Grip wise, it takes 2018 new Hoyt grip surprisingly

spacers/shim plates are required n installed , 3 on the left n 1 on the right,
the grip has no rattles whatsoever

The Sanlida wood grip itself is very well made, at least much heavier n thicker than those Hoyt optional wood grips I had since Horizon Pro

It is a relatively high grip with no significant palm swell (neutral palming), feels stable n comfortable


----------



## kentsabrina

Block style LLA, with oversize collet LLA grub screw

Yup, expanding collet screw as LLA grub screw

Sanlida obviously knock off this design from Sanlida, very problematic to see this for some I believe


----------



## kentsabrina

Collet limb tiller bolts with markings for turn tracking

A knock off obviously again, people did that already long ago


----------



## kentsabrina

Stab bushings x4, knock off obviously


----------



## st8arrow

There is one in my area, and I'm very impressed with it. I've been wanting one ever since I saw it. Appears to be a very high quality riser, with several nice features.


----------



## kentsabrina

Timevoid said:


> kentsabrina said:
> 
> 
> 
> Detailed pics coming
> 
> 
> 
> Great!
> 
> Been wanting to pull the trigger on the purple one for quite some time now : )
> I have an order on the 48lbs miracle limbs... 3 months in the waiting now.... lol. Seams i need to contact them again.
> 
> Where did you order from ? Alternative Services seams to struggle with the Limb order..
Click to expand...

Yup, I got mine from Alternative, from order to my door, less than a month (Inc 2 weeks waiting time n international shipping)

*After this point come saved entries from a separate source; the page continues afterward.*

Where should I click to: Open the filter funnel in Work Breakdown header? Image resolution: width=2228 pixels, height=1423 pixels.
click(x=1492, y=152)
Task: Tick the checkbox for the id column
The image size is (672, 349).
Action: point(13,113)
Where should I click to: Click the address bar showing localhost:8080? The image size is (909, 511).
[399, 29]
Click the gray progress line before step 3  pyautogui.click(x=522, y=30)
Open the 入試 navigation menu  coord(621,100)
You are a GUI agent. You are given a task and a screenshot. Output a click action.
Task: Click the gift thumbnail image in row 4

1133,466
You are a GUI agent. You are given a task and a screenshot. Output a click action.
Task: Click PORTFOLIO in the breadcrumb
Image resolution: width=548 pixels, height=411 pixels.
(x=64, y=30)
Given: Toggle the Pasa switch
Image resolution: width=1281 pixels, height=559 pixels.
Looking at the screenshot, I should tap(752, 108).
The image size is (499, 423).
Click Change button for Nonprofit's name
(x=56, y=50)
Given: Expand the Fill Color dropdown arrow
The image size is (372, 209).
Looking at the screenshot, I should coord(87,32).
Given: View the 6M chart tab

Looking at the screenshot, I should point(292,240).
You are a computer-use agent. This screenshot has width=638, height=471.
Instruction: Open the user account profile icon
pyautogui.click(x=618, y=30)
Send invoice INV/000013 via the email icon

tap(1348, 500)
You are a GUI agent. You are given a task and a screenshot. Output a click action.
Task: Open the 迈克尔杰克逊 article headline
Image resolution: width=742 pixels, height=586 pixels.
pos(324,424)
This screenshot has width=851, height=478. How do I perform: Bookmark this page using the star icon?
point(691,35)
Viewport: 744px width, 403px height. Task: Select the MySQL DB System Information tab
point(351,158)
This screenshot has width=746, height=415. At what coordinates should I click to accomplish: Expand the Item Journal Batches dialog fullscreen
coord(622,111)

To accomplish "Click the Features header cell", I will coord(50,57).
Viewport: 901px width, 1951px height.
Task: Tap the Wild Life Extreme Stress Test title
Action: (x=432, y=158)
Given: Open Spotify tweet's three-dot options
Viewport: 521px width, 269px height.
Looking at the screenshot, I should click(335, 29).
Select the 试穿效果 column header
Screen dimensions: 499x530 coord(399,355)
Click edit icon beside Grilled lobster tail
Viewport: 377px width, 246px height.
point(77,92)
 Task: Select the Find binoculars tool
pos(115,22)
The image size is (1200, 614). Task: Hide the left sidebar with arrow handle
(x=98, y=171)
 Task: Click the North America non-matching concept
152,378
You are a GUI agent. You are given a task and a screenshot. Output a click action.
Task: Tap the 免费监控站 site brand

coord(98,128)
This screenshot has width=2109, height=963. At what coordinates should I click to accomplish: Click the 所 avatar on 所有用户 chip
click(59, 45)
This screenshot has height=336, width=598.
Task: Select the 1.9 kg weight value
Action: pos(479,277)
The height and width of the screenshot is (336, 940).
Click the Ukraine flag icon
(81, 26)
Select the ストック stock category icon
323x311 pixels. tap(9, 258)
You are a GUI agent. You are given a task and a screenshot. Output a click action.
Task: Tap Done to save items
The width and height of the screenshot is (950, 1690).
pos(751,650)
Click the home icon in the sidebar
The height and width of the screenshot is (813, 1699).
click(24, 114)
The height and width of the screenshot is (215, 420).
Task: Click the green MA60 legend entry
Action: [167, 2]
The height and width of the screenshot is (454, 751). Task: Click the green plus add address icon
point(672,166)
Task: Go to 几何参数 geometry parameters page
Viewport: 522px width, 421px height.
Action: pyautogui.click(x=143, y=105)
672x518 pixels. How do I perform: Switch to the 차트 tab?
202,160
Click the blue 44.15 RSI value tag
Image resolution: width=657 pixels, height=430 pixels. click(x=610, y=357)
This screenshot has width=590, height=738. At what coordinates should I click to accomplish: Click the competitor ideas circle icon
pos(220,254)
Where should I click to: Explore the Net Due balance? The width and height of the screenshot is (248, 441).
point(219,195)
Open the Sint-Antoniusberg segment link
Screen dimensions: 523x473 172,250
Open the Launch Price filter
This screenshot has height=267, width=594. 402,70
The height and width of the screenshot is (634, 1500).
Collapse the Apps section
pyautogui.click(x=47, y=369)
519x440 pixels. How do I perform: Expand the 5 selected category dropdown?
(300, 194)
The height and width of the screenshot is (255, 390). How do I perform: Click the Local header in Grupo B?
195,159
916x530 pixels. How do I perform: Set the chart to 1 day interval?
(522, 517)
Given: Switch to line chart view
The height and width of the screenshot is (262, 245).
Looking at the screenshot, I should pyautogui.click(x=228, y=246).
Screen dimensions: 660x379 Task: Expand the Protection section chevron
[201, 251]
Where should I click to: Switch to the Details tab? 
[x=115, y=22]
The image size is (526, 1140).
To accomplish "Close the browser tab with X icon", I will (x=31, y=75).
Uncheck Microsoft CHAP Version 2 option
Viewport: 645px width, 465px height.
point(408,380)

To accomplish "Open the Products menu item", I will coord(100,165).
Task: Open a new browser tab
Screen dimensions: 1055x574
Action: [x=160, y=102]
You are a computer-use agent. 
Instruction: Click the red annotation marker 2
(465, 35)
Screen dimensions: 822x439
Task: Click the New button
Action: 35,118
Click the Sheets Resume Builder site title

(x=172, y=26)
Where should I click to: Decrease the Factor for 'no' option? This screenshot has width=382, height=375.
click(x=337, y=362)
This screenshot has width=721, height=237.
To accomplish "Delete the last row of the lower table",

BTW, the version that Alternative carries has a different name being "Miracle" only, instead of "Miracle X10" that being sold in Asia Pacific

They are same riser, Alternative has confirmed that.


----------



## kentsabrina

Timevoid said:


> Nice of you to post. I may order one of those risers.
> 
> 
> Could u elaborate on the weight specs and on the grip design ? High low medium, Thin / fat, round shape ? compared to say Win&Win of possible.
> 
> And also what limbs do you have that fit into the limb pocket ? Seams Fivics have some trouble with that not even fitting into their own risers...
> 
> Demanding alot here but how deep is the limbbolt threading ? How many turns can u play around with. Looks quite shallow so doesnt seams to much room for playing around with the poundage?




I never had a W&W riser, so doesn't have a baseline to compare, but if I have to describe the Sanlida grip...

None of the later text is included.